**Texte à lire**

◆ ◆ ◆

Cette déclaration faite devant toute l'Internationale Communiste, le groupe
Staline ne l'a pas publiée et il continue à nous accuser de « trotskysme ».
Cette déclaration a trait seulement, cela va de soi, aux divergences passées avec
Lénine et non à ces « divergences » que, de mauvaise foi. inventent Staline et
Boukharine, divergences artificiellement reliées, en retournant vers le passé,
aux divergences surgies au cours de la Révolution d'Octobre.
Nous balayons comme un essai tenté par de misérables moyens les efforts du groupe
Staline pour « escamoter » le point de vue de l'Opposition énoncé dans la
présente plate-forme, en le couvrant du rappel des divergences qui ont existé
entre divers groupes de 1923 à 1925. Ces divergences se sont maintenant
résolues sur les bases du léninisme. Les erreurs et les exagérations commises
par les deux groupes de bolcheviks dans les discussions de 1923-1924, par suite
d'une série d'obscurités relatives à l'état des choses dans le parti et dans le
pays, sont maintenant corrigées et ne constituent pas un obstacle pour lutter
en commun, unis par les liens de l'amitié contre l'opportunisme et pour le
léninisme.

◆ ◆ ◆

**Données fournies**
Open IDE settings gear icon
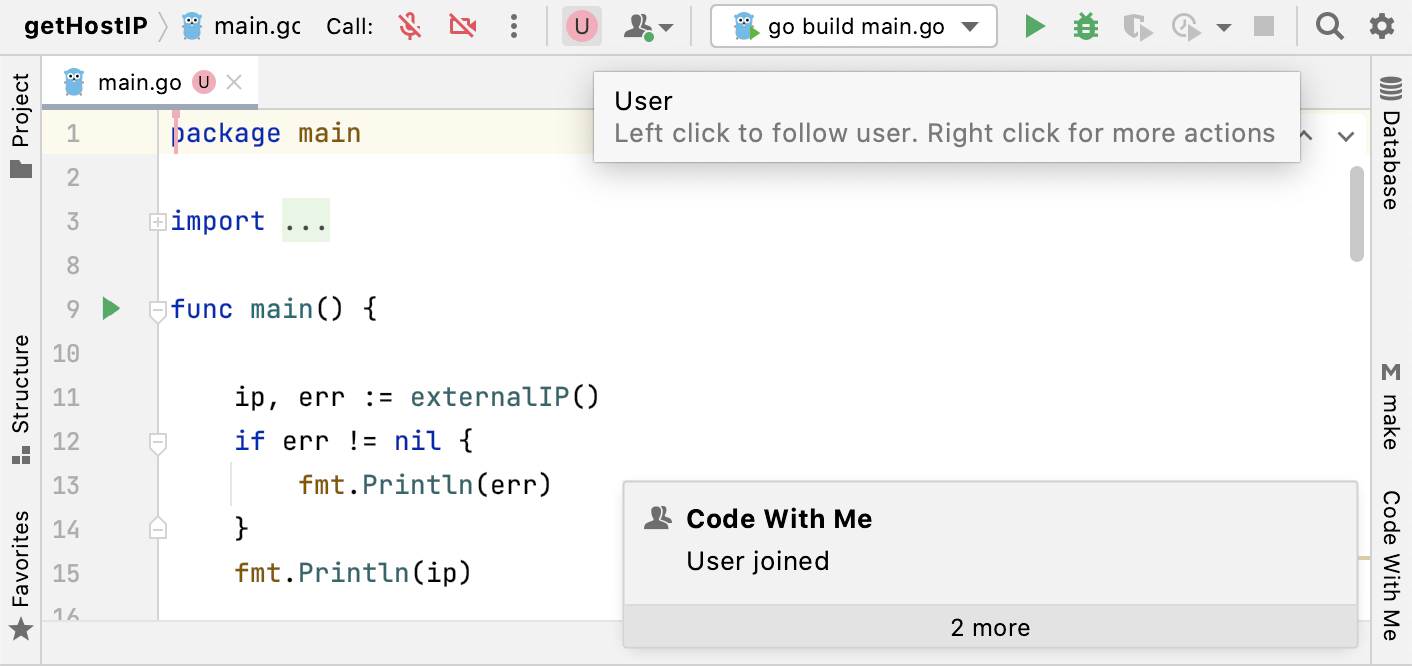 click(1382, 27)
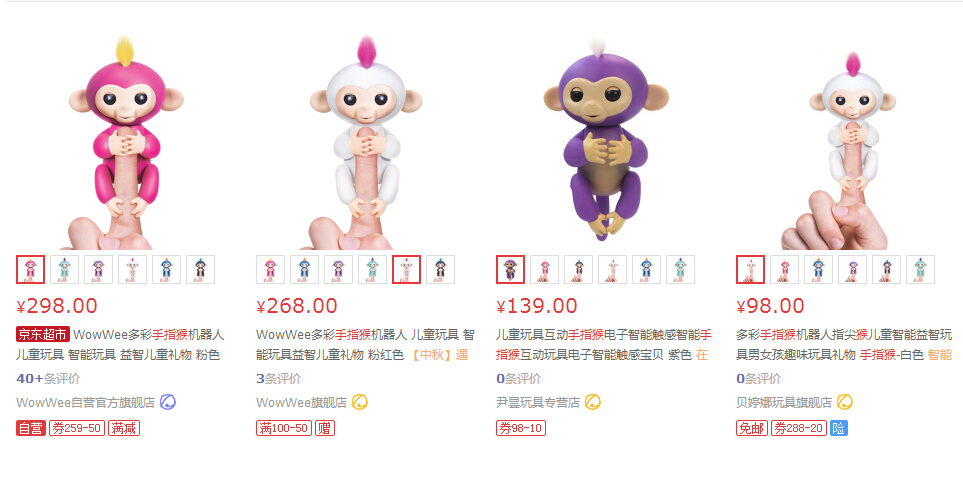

◆ ◆ ◆

**Exercice écrit A**
Dans le texte sur l'Opposition et le groupe Staline, relevez toutes les personnes citées par leur nom, chacune une seule fois.
**Exercice écrit B**
Écrivez la suite du texte sur l'Opposition et le groupe Staline, à partir de sa dernière phrase.

**Corrigé A**
Staline, Lénine, Boukharine

**Corrigé B**
Au moyen de citations séparées, arrachées à leur contexte, au moyen d'une
utilisation grossière et déloyale d'anciens passages polémiques de Lénine,
assemblés avec partialité et en cachant au peuple d'autres passages beaucoup
plus récents, au moyen d'une véritable falsification de l'histoire du parti et
de faits datant d'hier, et enfin - ce qui est beaucoup plus important - en
mutilant et en escamotant véritablement les questions actuellement en
discussion, le groupe Staline-Boukharine, s'éloignant de plus en plus de
Lénine, s'efforce d'induire en erreur le Parti en lui faisant croire qu'il
s'agit de la lutte entre le trotskysme et le léninisme, alors qu'il s'agit en
réalité de la lutte entre le léninisme et l'opportunisme stalinien. Ainsi, les
révisionnistes, sous l'apparence de lutter contre le « blanquisme » ont en fait
combattu le marxisme.
Notre
travail amical en commun contre le cours stalinien s'est révélé possible parce
que nous tous, d'un cœur et d'un esprit absolument unanimes, voulons défendre
et défendrons véritablement la ligne de conduite
prolétarienne et léniniste.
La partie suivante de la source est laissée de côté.